Digamos, Agota Kristof, que el deíctico ayer empieza a significar por contraste al hoy, ante la nueva situación en que está situado quien recobra el pasado. Y aquello que detona el recuerdo es la contemplación efímera de una felicidad que por fin llega y se consuma. Esta novela es algo tan simple y terrible como el encuentro entre dos soledades. Felicidad entendida no como la búsqueda de la cima, que conduce muchas veces a otra experiencia hermana de la felicidad: la decepción; sino como experiencia vivida en un instante. Efímera.

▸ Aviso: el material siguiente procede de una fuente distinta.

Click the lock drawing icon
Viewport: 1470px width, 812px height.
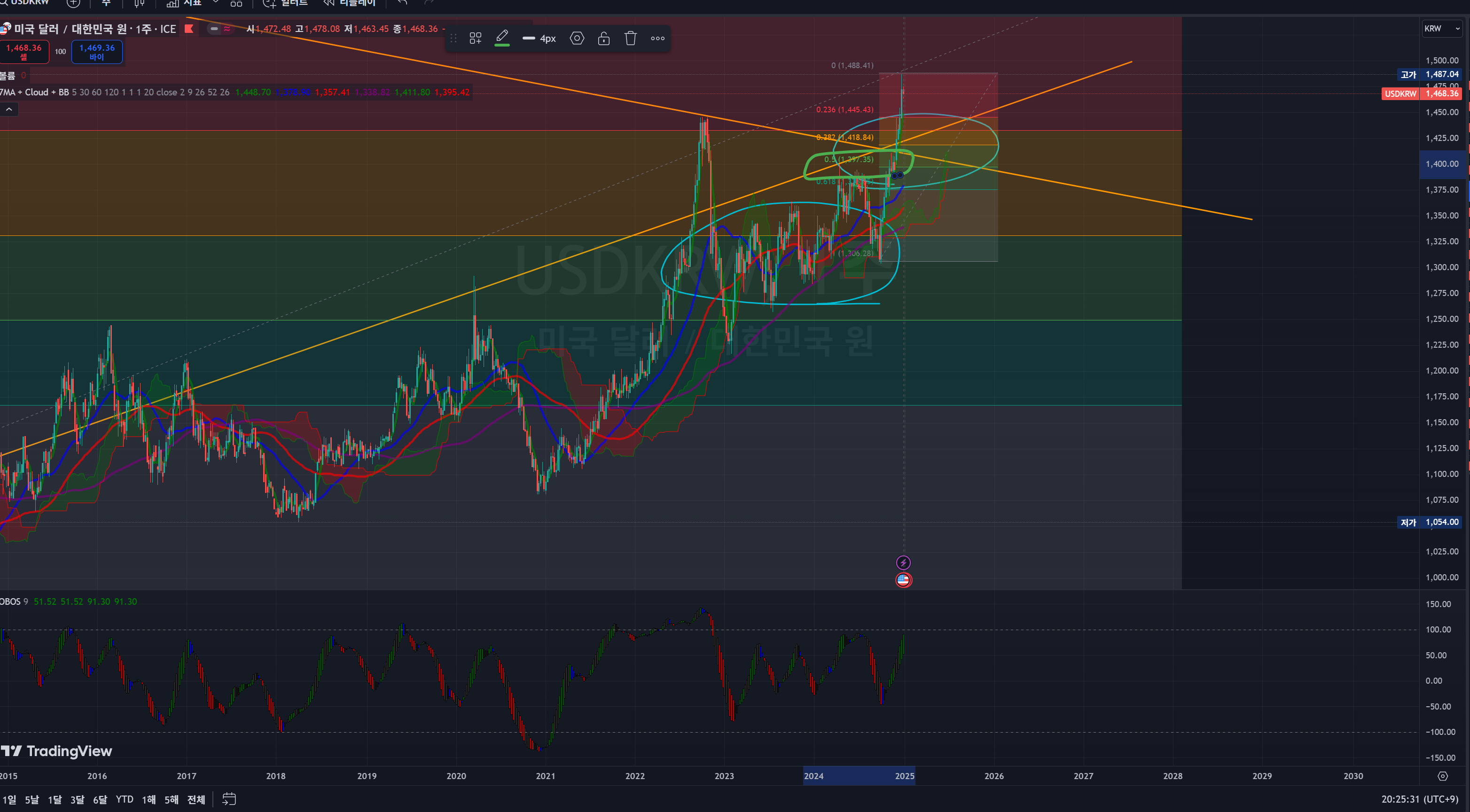tap(603, 38)
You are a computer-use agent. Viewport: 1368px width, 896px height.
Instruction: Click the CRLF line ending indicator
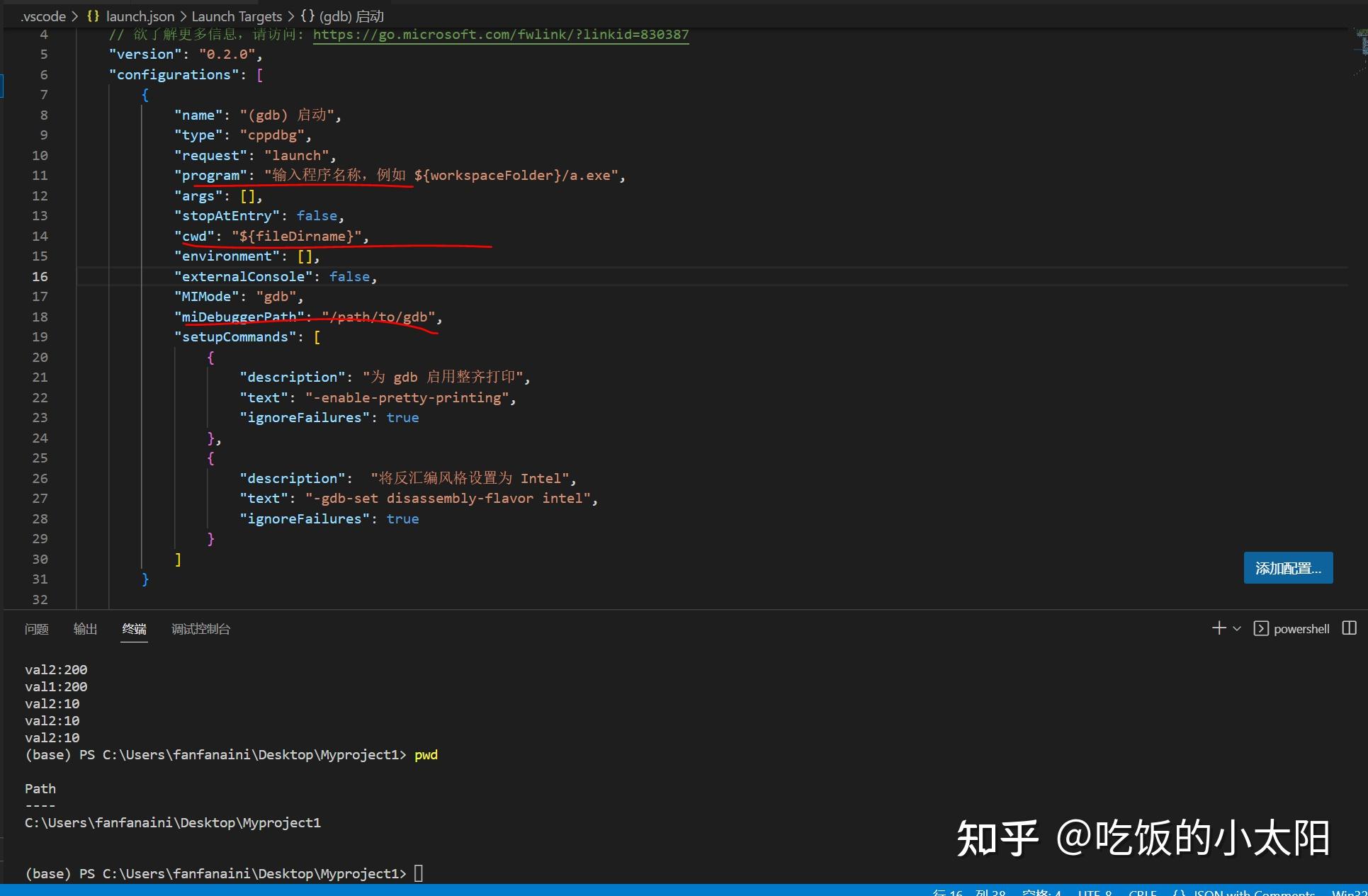click(x=1142, y=893)

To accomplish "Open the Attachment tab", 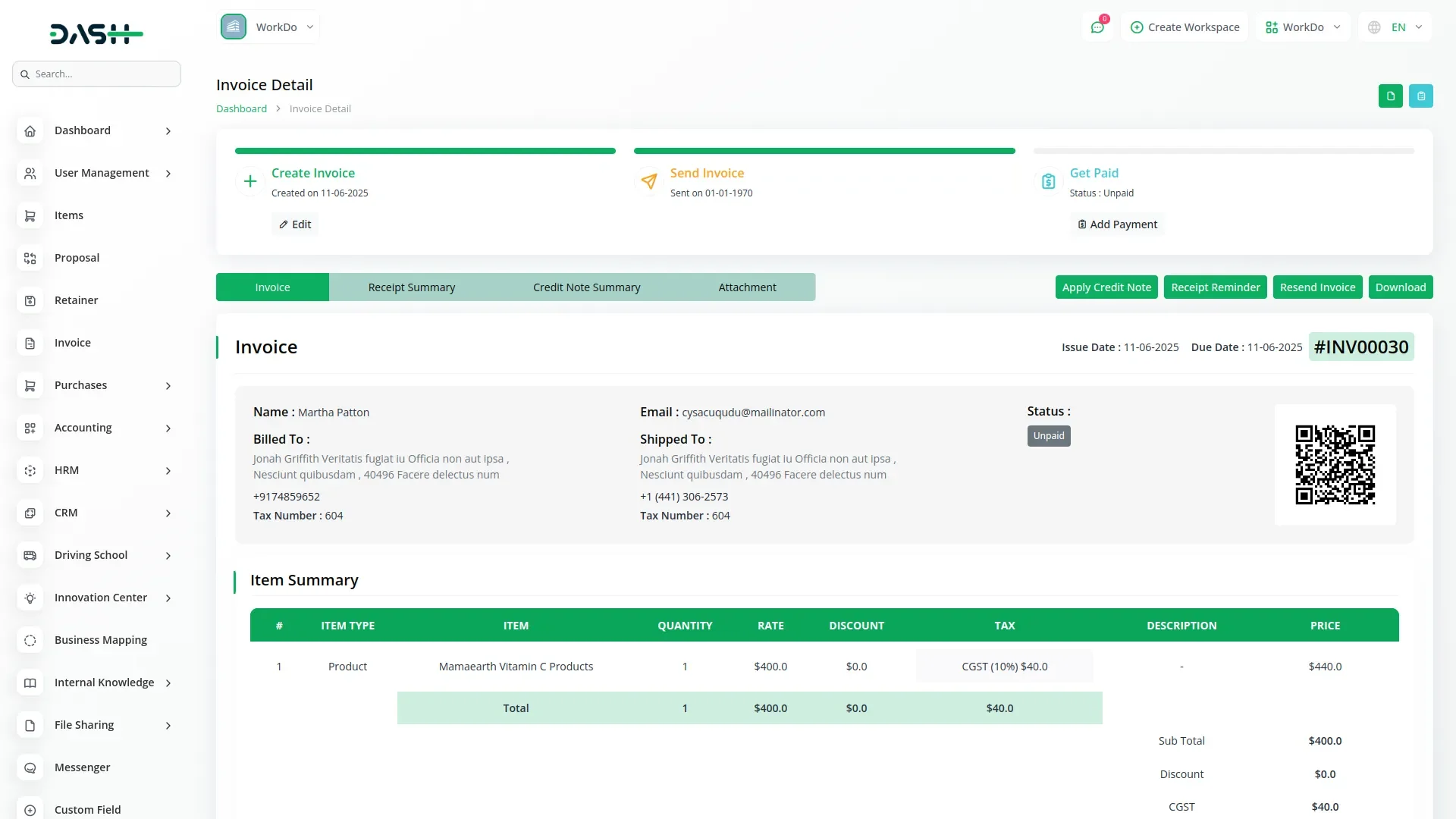I will tap(747, 287).
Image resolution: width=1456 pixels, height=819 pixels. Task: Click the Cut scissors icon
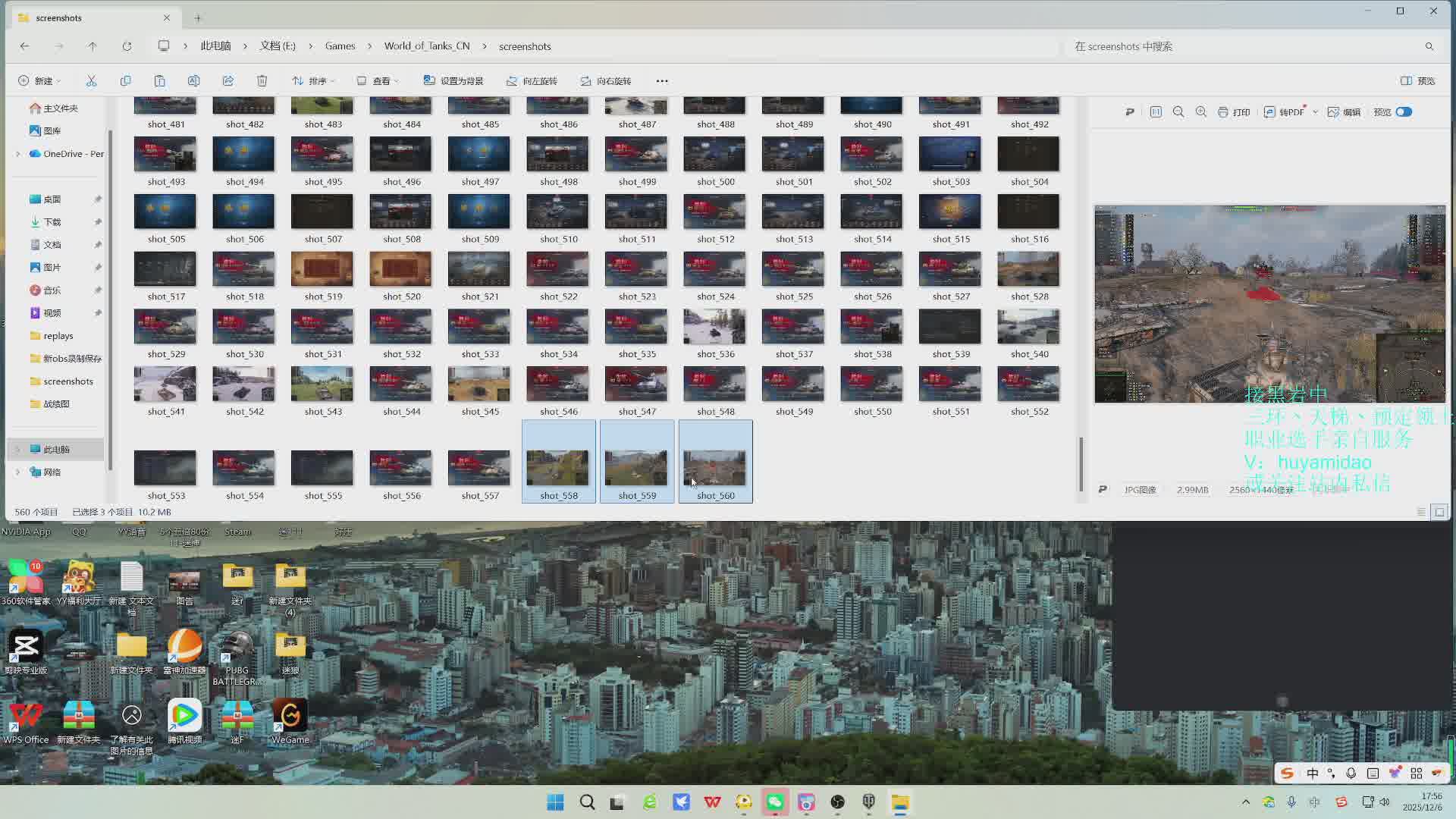click(x=91, y=80)
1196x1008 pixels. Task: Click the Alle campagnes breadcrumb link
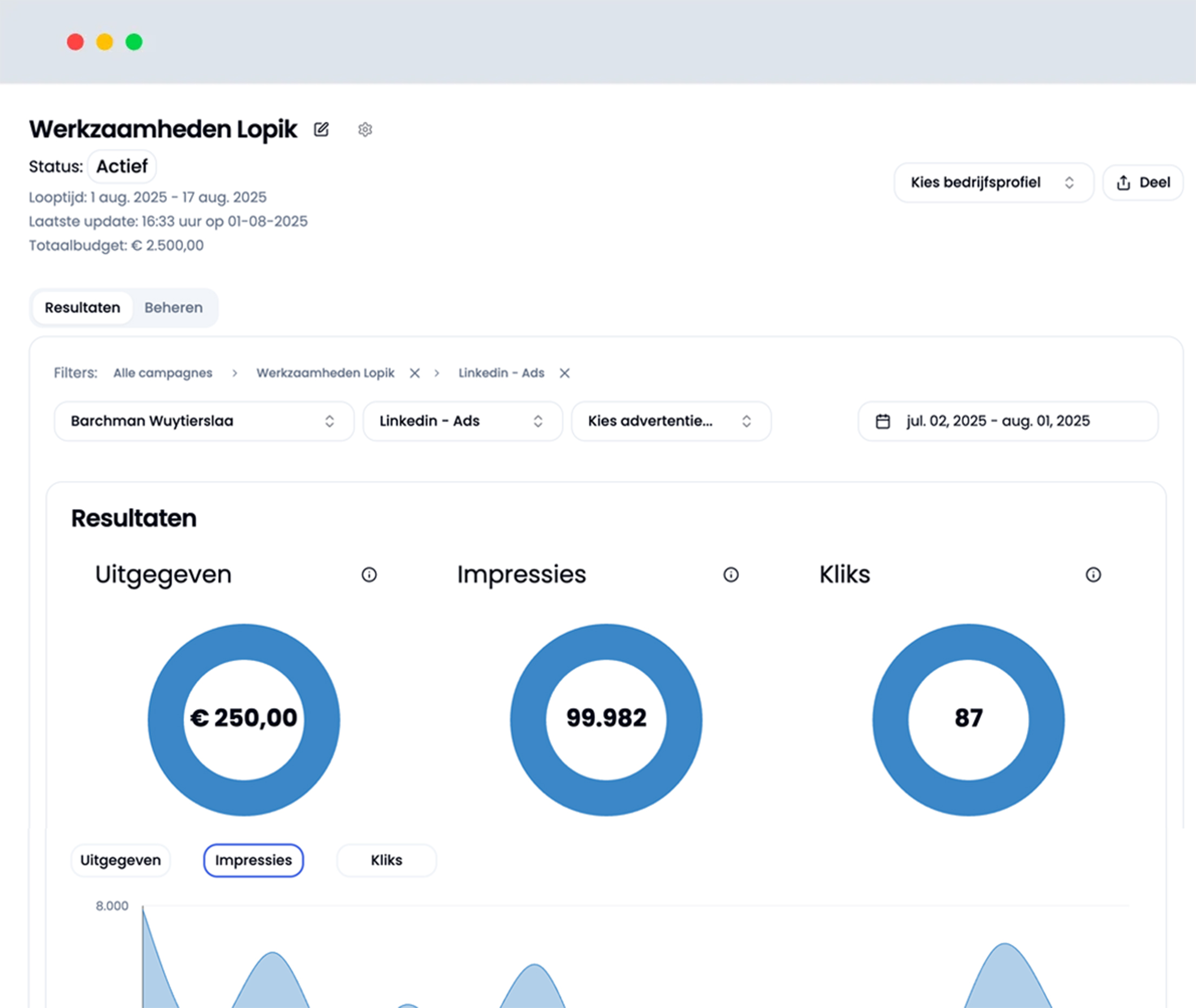pyautogui.click(x=163, y=373)
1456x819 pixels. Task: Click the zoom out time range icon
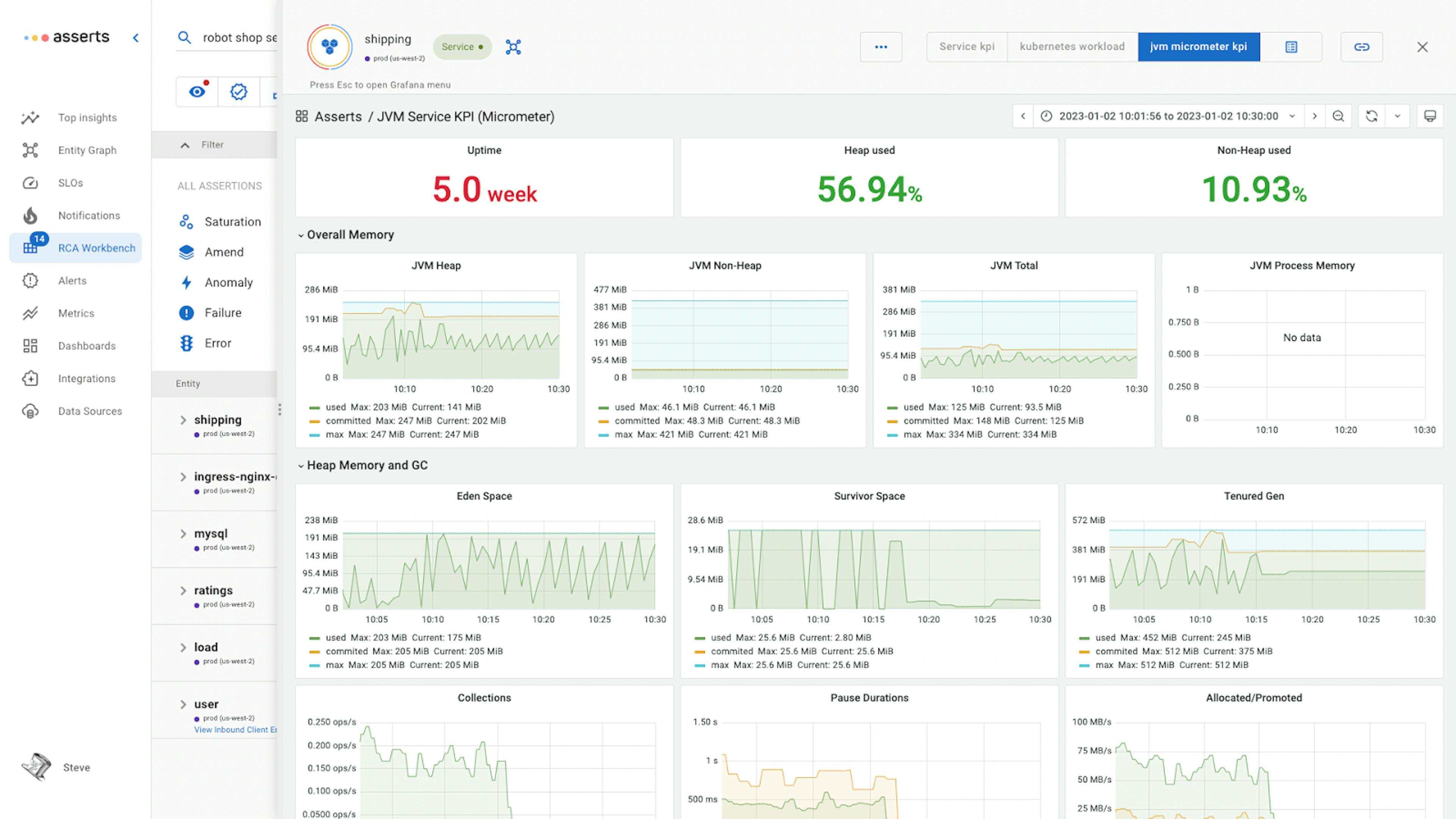[x=1338, y=116]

Digamos antes de acabar, ingenuamente, porque sabemos que no va a contestar, si ese personaje parricida e incestuoso que eyaculará sobre su hermana, también es usted y no buscaba ser feliz, pero lo fue.
Es pregunta.
Digamos, ahora, que acabamos de leer un par de periódicos atrasados que registran que ha muerto Agota Kristof, calificada como “la crítica más feroz de la posguerra”. Digamos que respiramos hondo y bebemos café. Digamos que tomamos un teléfono y llamamos a nuestro mejor amigo para contarle y que el mejor amigo contesta: "¿y quién es ese señor Kristof?" Digamos que ya no importa: usted se ha convertido en uno con los personajes, y ya no nos será posible separarla a usted de ellos y que la literatura ha cobrado su efecto de mímesis y catarsis, si se permite aun hoy esos términos arcaicos pero exactos. Inventando la vida de otros, desgranamos nuestra propia vida. Sabiduría tibetana: “liberación verdadera no es morir sino saltar las muertes y renacimientos sucesivos en este viaje perpetuo que comprende múltiples incidentes dolorosos en cuyo curso nos vemos unidos a los que aborrecemos y separados de lo que amamos.” Digamos que es posible que lo haya usted descubierto a propósito: que morirse era la única forma de liberarse del dolor.
¿Sólo para volver a empezar, Kristof?
Tal vez. En la forma de una vaca. O de una hormiga. O de cualquier membrana protoplasmática.